◆ PROBLEM DESCRIPTION: Your answer should consist of the listing, repeated exactly.

◆ SUPPLIED DATA:
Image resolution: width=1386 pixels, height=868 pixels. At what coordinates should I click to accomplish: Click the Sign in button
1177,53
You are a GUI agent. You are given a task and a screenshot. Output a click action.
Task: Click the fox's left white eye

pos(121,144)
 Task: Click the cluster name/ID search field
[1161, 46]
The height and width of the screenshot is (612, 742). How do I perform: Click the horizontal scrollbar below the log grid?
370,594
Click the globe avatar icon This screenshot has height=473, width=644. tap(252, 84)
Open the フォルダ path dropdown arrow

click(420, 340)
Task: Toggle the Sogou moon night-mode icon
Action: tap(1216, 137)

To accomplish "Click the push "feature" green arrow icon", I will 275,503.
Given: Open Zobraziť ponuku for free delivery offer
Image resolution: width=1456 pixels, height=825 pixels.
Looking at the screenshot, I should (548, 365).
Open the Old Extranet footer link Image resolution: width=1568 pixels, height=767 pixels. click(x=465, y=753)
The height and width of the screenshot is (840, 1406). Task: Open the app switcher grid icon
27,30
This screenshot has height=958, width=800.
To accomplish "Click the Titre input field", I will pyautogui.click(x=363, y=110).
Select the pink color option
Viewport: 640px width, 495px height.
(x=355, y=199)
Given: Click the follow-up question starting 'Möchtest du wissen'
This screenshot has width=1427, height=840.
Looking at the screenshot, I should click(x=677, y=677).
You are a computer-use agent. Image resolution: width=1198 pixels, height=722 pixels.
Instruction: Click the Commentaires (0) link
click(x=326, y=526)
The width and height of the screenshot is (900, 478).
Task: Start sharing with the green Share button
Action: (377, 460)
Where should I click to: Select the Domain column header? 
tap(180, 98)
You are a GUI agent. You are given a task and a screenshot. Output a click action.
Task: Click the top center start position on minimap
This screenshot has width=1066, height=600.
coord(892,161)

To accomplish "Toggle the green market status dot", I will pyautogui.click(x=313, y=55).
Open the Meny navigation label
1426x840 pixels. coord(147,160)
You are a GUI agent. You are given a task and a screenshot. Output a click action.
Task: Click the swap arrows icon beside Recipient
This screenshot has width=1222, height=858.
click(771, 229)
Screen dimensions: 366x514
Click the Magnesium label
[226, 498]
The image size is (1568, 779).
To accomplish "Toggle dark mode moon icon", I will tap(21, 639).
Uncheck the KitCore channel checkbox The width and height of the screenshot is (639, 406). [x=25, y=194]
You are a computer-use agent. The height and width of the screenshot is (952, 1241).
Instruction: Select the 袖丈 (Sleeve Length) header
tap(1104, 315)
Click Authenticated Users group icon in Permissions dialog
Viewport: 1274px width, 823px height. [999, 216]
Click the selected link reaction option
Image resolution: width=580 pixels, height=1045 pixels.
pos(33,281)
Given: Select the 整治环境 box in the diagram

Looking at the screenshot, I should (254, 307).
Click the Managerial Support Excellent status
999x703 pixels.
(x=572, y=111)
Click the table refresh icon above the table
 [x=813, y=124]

◆ ANSWER FOR THE TASK:
Image resolution: width=1386 pixels, height=868 pixels. At what coordinates should I click to accomplish: Click the Sign in button
1177,53
You are a GUI agent. You are given a task and a screenshot. Output a click action.
Task: Click the fox's left white eye

pos(121,144)
 Task: Click the cluster name/ID search field
[1161, 46]
The height and width of the screenshot is (612, 742). How do I perform: Click the horizontal scrollbar below the log grid?
370,594
Click the globe avatar icon This screenshot has height=473, width=644. tap(252, 84)
Open the フォルダ path dropdown arrow

click(420, 340)
Task: Toggle the Sogou moon night-mode icon
Action: tap(1216, 137)

To accomplish "Click the push "feature" green arrow icon", I will 275,503.
Given: Open Zobraziť ponuku for free delivery offer
Image resolution: width=1456 pixels, height=825 pixels.
Looking at the screenshot, I should (548, 365).
Open the Old Extranet footer link Image resolution: width=1568 pixels, height=767 pixels. click(x=465, y=753)
The height and width of the screenshot is (840, 1406). Task: Open the app switcher grid icon
27,30
This screenshot has height=958, width=800.
To accomplish "Click the Titre input field", I will pyautogui.click(x=363, y=110).
Select the pink color option
Viewport: 640px width, 495px height.
(x=355, y=199)
Given: Click the follow-up question starting 'Möchtest du wissen'
This screenshot has width=1427, height=840.
Looking at the screenshot, I should click(x=677, y=677).
You are a computer-use agent. Image resolution: width=1198 pixels, height=722 pixels.
Instruction: Click the Commentaires (0) link
click(x=326, y=526)
The width and height of the screenshot is (900, 478).
Task: Start sharing with the green Share button
Action: (377, 460)
Where should I click to: Select the Domain column header? 
tap(180, 98)
You are a GUI agent. You are given a task and a screenshot. Output a click action.
Task: Click the top center start position on minimap
This screenshot has width=1066, height=600.
coord(892,161)

To accomplish "Toggle the green market status dot", I will pyautogui.click(x=313, y=55).
Open the Meny navigation label
1426x840 pixels. coord(147,160)
You are a GUI agent. You are given a task and a screenshot. Output a click action.
Task: Click the swap arrows icon beside Recipient
This screenshot has width=1222, height=858.
click(771, 229)
Screen dimensions: 366x514
Click the Magnesium label
[226, 498]
The image size is (1568, 779).
To accomplish "Toggle dark mode moon icon", I will tap(21, 639).
Uncheck the KitCore channel checkbox The width and height of the screenshot is (639, 406). [x=25, y=194]
You are a computer-use agent. The height and width of the screenshot is (952, 1241).
Instruction: Select the 袖丈 (Sleeve Length) header
tap(1104, 315)
Click Authenticated Users group icon in Permissions dialog
Viewport: 1274px width, 823px height. [999, 216]
Click the selected link reaction option
Image resolution: width=580 pixels, height=1045 pixels.
pos(33,281)
Given: Select the 整治环境 box in the diagram

Looking at the screenshot, I should (254, 307).
Click the Managerial Support Excellent status
999x703 pixels.
(x=572, y=111)
Click the table refresh icon above the table
 [x=813, y=124]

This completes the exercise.